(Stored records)
/---
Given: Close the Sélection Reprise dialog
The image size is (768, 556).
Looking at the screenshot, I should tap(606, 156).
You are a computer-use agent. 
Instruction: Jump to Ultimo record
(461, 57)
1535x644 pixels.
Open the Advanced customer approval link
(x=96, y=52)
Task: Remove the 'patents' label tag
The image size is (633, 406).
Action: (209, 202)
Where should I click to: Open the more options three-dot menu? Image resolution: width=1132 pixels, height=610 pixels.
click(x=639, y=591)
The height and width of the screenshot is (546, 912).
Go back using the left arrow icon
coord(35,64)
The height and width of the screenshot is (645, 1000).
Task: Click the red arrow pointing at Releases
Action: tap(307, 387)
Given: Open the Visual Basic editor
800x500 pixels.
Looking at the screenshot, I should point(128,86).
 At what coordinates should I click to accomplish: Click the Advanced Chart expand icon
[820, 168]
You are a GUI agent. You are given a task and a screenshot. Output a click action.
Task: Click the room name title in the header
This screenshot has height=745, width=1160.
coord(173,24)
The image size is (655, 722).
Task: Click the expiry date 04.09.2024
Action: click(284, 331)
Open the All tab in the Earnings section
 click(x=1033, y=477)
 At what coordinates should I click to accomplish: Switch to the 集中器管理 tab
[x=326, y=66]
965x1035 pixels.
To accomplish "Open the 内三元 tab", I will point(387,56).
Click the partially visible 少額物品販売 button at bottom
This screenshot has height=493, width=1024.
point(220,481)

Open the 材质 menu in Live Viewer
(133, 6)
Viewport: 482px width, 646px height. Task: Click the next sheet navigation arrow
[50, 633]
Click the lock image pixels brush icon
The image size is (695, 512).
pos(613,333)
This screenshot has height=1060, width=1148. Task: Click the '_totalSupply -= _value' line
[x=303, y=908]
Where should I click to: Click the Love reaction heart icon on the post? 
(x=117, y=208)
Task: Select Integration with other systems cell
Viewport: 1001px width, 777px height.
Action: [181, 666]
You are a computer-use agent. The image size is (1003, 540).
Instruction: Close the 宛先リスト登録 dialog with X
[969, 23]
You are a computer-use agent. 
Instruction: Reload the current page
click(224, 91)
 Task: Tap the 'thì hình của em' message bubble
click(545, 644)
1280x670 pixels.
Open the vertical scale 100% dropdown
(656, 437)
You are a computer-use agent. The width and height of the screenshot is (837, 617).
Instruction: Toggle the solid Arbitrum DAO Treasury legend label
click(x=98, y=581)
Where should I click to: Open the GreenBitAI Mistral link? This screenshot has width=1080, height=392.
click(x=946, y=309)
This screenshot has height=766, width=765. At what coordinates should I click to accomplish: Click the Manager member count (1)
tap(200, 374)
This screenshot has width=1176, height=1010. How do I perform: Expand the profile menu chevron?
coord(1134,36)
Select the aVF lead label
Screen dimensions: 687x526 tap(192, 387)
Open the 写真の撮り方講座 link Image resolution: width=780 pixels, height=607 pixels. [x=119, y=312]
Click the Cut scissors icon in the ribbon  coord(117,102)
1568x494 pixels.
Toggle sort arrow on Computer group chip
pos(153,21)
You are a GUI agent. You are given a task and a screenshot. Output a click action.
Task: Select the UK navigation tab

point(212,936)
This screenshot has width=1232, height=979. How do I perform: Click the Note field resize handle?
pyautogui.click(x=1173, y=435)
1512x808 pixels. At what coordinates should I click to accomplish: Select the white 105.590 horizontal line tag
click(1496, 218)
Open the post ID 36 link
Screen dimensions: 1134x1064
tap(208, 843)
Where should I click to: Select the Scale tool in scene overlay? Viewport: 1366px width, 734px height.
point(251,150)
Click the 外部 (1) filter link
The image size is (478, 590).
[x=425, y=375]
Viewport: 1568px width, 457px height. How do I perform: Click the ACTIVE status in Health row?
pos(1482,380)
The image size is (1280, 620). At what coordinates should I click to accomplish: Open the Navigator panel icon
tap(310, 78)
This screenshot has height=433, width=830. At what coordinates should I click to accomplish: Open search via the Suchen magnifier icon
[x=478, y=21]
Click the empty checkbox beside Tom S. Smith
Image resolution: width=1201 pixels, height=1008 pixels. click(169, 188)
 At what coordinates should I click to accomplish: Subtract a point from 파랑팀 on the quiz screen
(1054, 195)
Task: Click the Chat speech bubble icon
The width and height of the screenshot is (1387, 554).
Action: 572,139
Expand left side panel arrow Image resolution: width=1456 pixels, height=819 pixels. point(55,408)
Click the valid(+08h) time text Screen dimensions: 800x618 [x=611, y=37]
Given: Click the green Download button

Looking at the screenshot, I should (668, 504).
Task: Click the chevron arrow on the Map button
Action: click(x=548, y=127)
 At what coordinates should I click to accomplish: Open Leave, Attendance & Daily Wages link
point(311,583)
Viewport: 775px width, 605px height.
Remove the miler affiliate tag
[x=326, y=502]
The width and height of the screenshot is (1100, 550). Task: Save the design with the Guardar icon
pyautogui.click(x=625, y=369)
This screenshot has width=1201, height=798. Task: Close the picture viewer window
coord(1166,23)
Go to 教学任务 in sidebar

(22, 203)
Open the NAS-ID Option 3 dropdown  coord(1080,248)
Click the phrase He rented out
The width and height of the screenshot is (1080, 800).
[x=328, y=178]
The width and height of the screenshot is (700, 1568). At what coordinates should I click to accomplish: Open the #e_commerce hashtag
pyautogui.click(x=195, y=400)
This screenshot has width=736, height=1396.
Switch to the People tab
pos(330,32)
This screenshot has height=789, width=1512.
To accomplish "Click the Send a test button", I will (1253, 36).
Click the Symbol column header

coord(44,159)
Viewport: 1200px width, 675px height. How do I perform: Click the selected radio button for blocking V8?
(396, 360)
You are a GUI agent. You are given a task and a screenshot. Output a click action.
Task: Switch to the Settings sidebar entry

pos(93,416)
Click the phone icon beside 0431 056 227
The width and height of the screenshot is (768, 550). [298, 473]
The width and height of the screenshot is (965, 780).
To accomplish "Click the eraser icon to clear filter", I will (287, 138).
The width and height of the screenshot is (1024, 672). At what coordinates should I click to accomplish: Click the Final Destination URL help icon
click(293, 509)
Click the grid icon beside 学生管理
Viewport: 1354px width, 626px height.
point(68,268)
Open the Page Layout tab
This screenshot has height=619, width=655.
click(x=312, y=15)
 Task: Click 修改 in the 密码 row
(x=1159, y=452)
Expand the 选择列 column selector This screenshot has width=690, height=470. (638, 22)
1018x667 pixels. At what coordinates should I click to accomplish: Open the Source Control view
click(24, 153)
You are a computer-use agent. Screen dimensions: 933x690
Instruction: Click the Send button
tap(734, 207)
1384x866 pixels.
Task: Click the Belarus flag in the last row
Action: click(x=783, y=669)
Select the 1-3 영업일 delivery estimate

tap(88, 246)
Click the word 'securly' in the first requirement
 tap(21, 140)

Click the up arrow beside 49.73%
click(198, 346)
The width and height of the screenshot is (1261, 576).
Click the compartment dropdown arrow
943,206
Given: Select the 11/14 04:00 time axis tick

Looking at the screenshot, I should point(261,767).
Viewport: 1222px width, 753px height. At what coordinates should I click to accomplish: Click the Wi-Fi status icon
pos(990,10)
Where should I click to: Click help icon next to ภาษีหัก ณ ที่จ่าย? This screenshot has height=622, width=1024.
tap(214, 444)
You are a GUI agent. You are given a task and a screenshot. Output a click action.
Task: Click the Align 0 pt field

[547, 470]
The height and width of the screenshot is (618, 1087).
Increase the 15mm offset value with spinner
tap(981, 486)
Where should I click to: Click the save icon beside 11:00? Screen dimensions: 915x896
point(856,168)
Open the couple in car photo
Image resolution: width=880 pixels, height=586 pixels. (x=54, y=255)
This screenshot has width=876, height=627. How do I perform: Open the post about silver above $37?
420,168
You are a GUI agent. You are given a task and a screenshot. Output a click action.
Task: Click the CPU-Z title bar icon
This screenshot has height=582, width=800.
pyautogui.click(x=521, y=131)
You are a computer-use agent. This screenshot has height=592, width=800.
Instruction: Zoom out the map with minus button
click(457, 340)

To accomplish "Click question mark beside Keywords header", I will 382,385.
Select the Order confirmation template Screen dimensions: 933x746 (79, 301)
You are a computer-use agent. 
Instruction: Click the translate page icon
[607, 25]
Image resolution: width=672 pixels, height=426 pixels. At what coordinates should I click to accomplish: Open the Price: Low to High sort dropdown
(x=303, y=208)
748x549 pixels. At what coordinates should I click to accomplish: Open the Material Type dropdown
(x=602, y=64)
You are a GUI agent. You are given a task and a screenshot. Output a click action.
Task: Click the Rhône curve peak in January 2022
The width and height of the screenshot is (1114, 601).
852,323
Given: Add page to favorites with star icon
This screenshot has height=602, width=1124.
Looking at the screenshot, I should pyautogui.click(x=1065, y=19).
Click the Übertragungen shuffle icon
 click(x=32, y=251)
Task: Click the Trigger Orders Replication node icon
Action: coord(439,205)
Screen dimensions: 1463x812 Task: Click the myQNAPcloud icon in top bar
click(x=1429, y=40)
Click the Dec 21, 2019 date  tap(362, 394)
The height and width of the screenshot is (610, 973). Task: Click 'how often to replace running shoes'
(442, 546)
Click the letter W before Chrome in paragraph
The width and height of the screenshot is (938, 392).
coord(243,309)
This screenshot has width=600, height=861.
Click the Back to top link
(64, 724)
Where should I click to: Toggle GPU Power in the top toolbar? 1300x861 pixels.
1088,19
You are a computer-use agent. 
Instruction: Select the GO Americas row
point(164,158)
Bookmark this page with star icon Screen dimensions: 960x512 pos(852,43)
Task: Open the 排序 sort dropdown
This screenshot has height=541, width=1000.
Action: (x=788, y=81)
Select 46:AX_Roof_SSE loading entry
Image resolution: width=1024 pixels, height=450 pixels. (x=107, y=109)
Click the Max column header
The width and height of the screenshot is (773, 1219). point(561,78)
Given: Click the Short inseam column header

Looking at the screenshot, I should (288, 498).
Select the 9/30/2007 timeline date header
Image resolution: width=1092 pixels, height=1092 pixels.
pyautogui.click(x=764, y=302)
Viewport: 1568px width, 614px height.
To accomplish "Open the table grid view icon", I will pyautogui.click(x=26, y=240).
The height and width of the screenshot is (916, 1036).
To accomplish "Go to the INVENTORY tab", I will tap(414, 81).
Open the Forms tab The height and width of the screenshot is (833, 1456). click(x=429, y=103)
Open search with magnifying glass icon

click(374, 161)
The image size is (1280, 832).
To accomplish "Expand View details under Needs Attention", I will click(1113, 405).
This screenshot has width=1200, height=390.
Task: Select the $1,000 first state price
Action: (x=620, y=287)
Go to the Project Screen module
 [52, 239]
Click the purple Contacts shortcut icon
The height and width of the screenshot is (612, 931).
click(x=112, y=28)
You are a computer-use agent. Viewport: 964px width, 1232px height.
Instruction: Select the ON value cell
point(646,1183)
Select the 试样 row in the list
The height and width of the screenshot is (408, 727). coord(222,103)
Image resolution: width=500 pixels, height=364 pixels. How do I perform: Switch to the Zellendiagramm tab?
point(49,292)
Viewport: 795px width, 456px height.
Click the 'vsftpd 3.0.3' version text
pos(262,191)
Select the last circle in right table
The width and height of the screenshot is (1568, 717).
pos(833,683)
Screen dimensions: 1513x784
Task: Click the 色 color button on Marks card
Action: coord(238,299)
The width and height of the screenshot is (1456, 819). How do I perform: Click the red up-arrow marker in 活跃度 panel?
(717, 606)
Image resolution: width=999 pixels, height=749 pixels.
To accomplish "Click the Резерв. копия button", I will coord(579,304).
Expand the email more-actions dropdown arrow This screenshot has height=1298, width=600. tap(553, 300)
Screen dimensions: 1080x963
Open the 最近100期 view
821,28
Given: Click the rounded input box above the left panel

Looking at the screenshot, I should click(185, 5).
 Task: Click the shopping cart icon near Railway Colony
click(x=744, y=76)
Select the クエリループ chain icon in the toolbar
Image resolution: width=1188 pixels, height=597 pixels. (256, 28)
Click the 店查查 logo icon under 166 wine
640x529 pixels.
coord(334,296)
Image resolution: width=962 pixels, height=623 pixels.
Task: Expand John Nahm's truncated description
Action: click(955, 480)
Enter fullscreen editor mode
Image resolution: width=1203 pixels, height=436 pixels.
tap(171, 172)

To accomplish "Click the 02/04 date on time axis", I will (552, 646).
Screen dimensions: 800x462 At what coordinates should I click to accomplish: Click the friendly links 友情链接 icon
\---
Problem requirements
Please show every line above that includes the word "filter".

Answer box
Click the 外部 (1) filter link
To accomplish "Click the eraser icon to clear filter", I will (287, 138).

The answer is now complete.